Spammers cranking out hundreds of AI-generated garble websites/day for SEO purposes aren’t spending their own money or computing time on it – they’re riding the wave of free or discounted computing time being passed out by the heavily-subsidized AI startups who are all hoping that they’ll somehow be able to figure out an actual profitable use for their software if they can just get enough people to use it. One the cost-per-query starts to rise at the end-user level, I expect some of this will die off.. Of course, not before it poisons the internet as a tool for training AI in the future, which might be an actual social good produced by those otherwise parasitic folks.

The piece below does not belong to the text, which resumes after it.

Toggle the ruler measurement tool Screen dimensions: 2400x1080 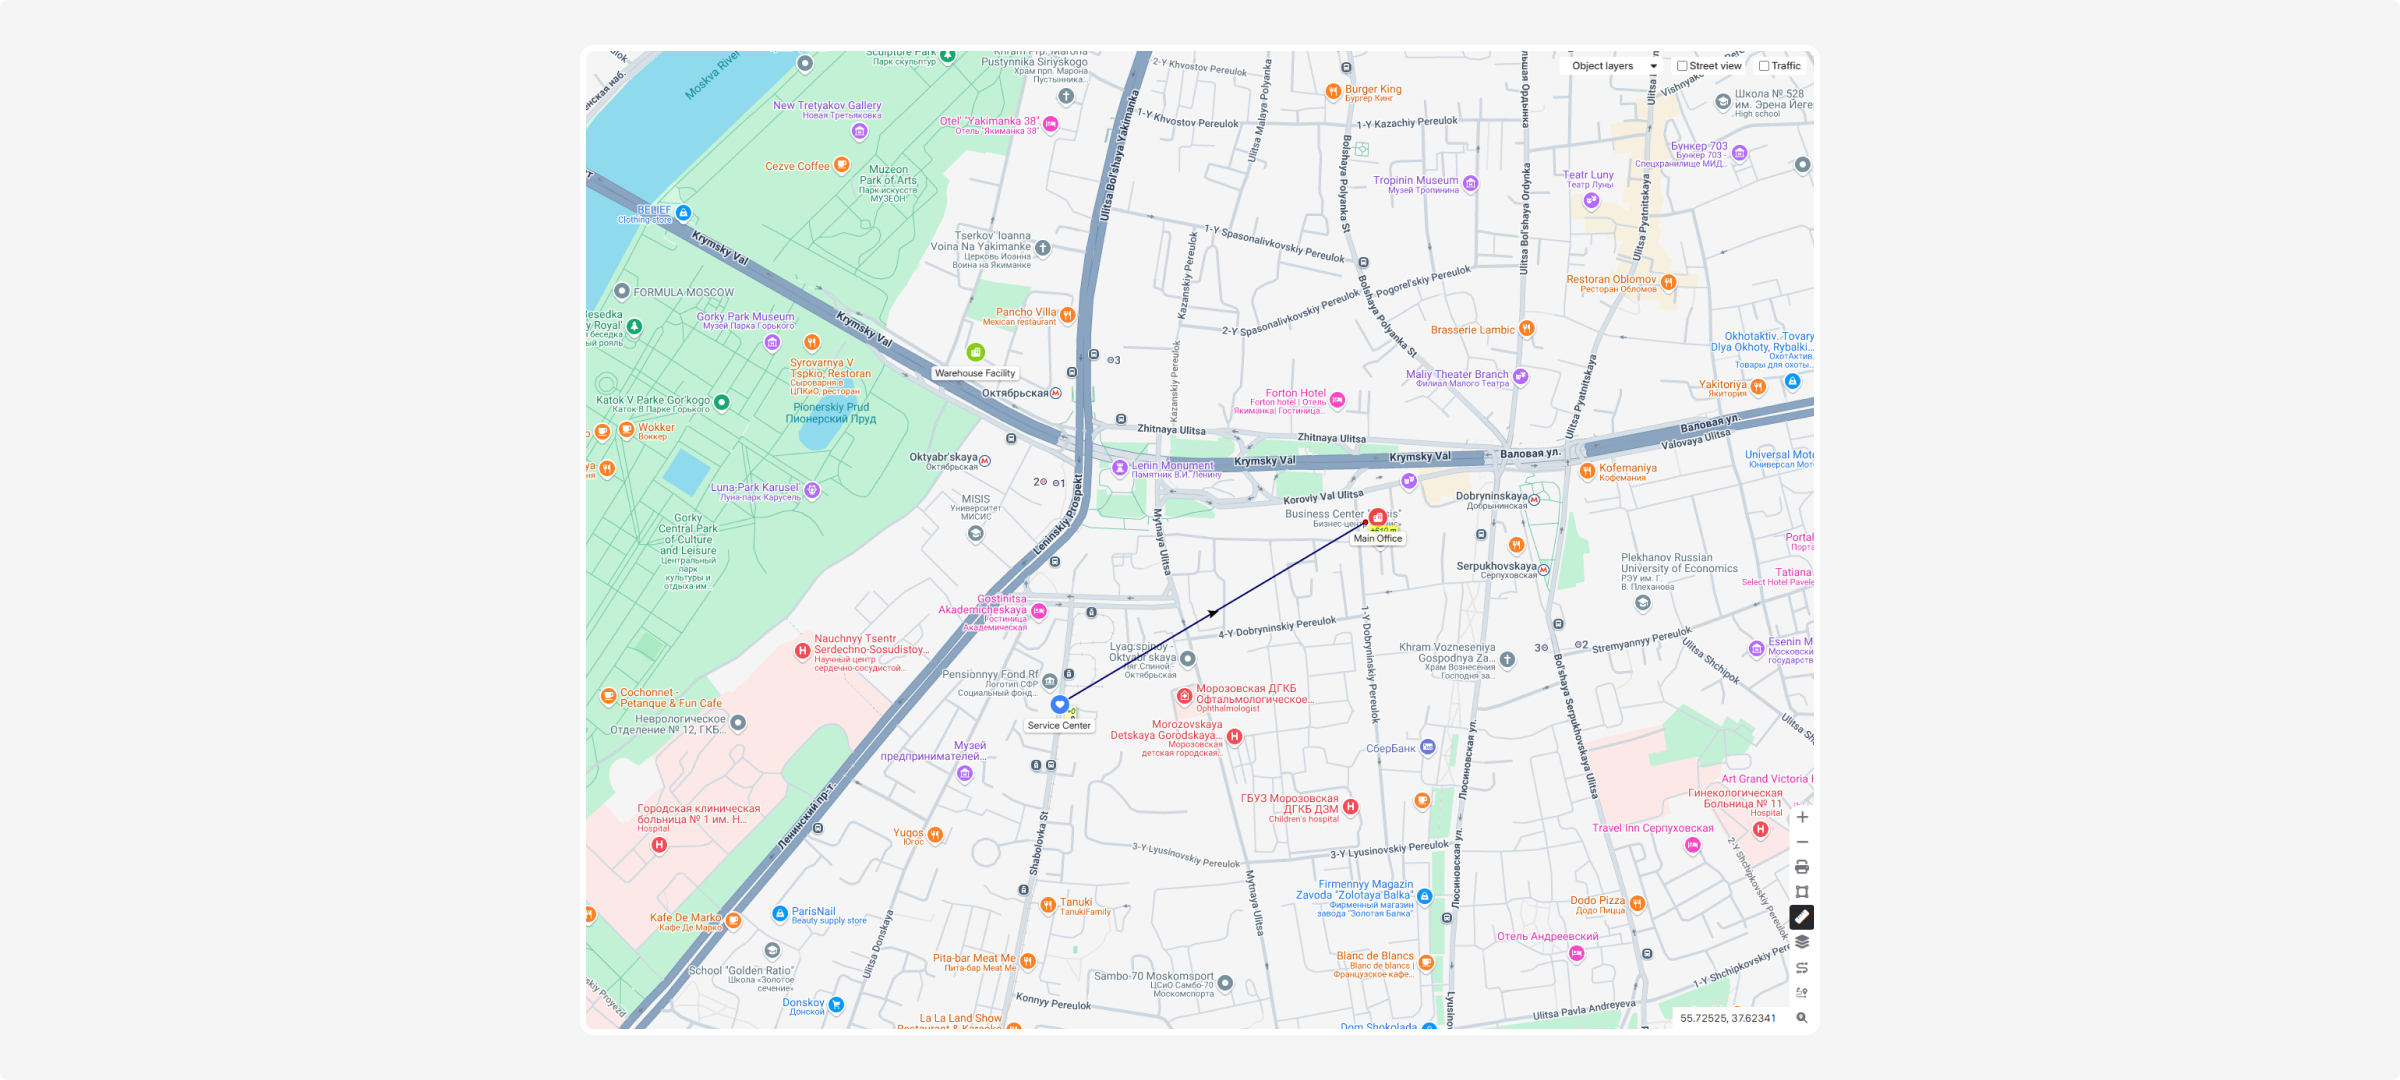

Likewise the ad-supported internet where ‘engagement’ or ‘views’ drive profits is also starting to wind down. If you dare, turn off your adblocker or disable your you-tube premium and actually watch the ads that are supporting some of those big platforms. More and more junk, scams, predatory bottomfeeders and their ilk. Fewer and fewer ads from big-ticket real companies flogging real products. Capitalism is souring on the ad-supported model, even as much of it remains addicted to it. It’s not going to run forever this way.
Once other funding models start to become more prominent, ‘chumbox’ ads and SEO won’t neccessarily be as profitable as they presently are and the folks doing those services now will transition to some other scummy way of earning a living at everyone else’s expense.
Ada Christine says
@Marcus Ranum #8
This is also quite an assertion. Do we understand enough about how humans perform creatively to say this with any degree of confidence?
DanDare says
Once publishing went from expensive print material to cheap digital the main quality driver was lost. It used to be risky to print something that would not sell.
However that was a dubious measure of the value of the content, populist over deeper quality.
The task before us is not railing against AI but how to solve the problem of promoting true value, and dampening the cancers.